I had several raised beds at the old site and I wanted to keep both the soil I’d built up inside each one, as well as the timbers they were framed with.  I was able to accomplish the move using our skidsteer loader.

Well, while I was doing that, I naturally started thinking about the concept of a mobile garden. Hmmmm.

Just the previous month, I’d dug several large holes for fruit trees, only to have those holes fill up with water for the next few weeks.  No way I was going to plant expensive fruit trees in there.  Now I had to fill up all the holes and dig them somewhere else, which would, in all likelihood be higher, poorer ground than this.  Hmmmm.

Too bad I couldn’t just scoop up a whole bed, or a planted tree, or bush into the bucket of the skid-steer, take it where I wanted it and drop it off there.

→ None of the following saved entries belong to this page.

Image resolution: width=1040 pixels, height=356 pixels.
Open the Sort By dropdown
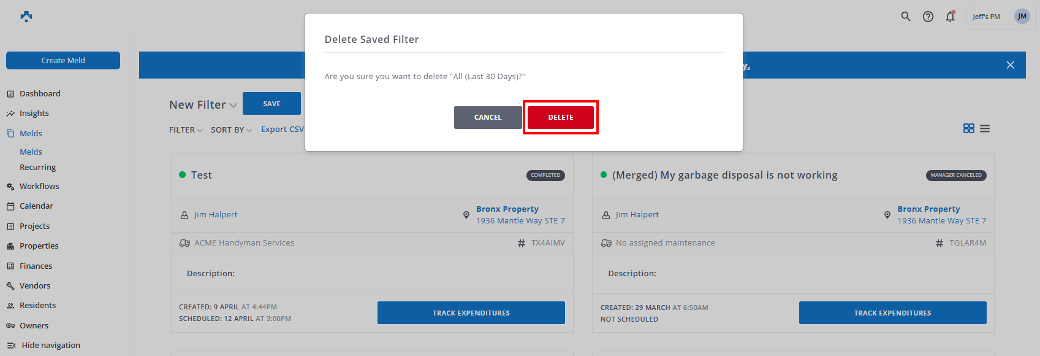coord(231,130)
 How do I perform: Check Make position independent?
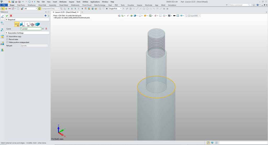pos(7,42)
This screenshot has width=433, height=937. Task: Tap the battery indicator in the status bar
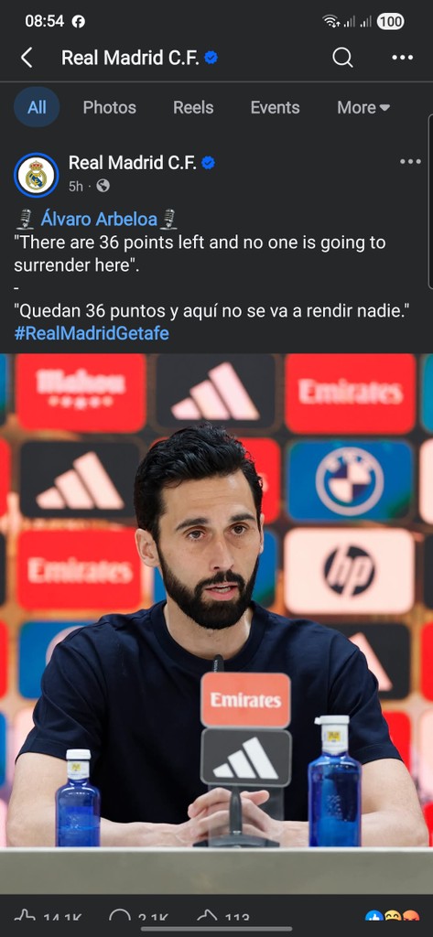(390, 22)
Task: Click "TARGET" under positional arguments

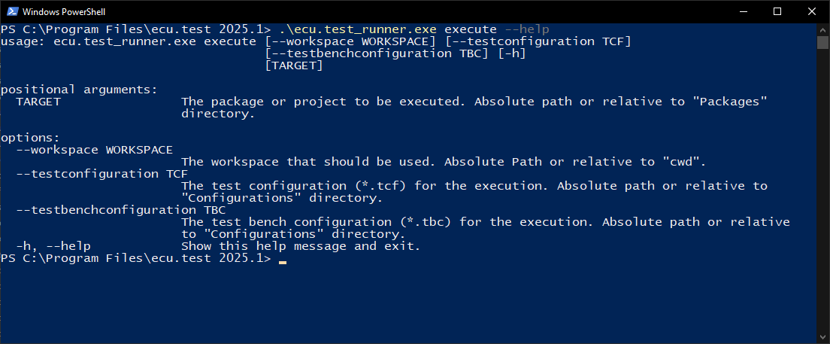Action: click(38, 101)
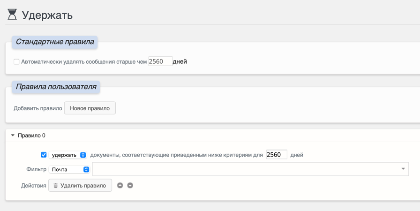420x211 pixels.
Task: Select the Стандартные правила section header
Action: (x=55, y=42)
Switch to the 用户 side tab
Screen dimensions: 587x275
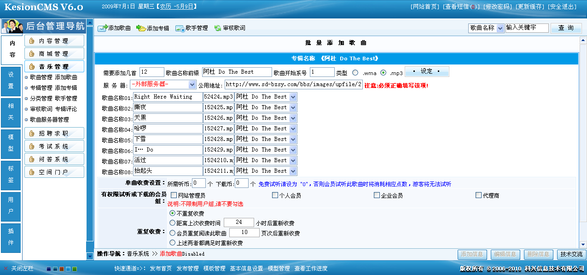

One thing for sure, if a person could do that, it would certainly save a lot of heartache, especially for beginning gardeners.

I had other problems with my gardening, of course, the local animals typically take a heavy toll from my harvest, and of course, weeding has always been a drag, less so for the raised beds perhaps, but no fun, especially the areas planted directly into the ground.  Also, I never knew exactly how wet the roots were getting when I watered, nor whether I’d gotten the fertilizer and soil amendments deep enough to benefit all the roots.

Too bad a person no couldn’t have the control over a vegetable garden that he does with potted plants, I thought.  Hmmmm.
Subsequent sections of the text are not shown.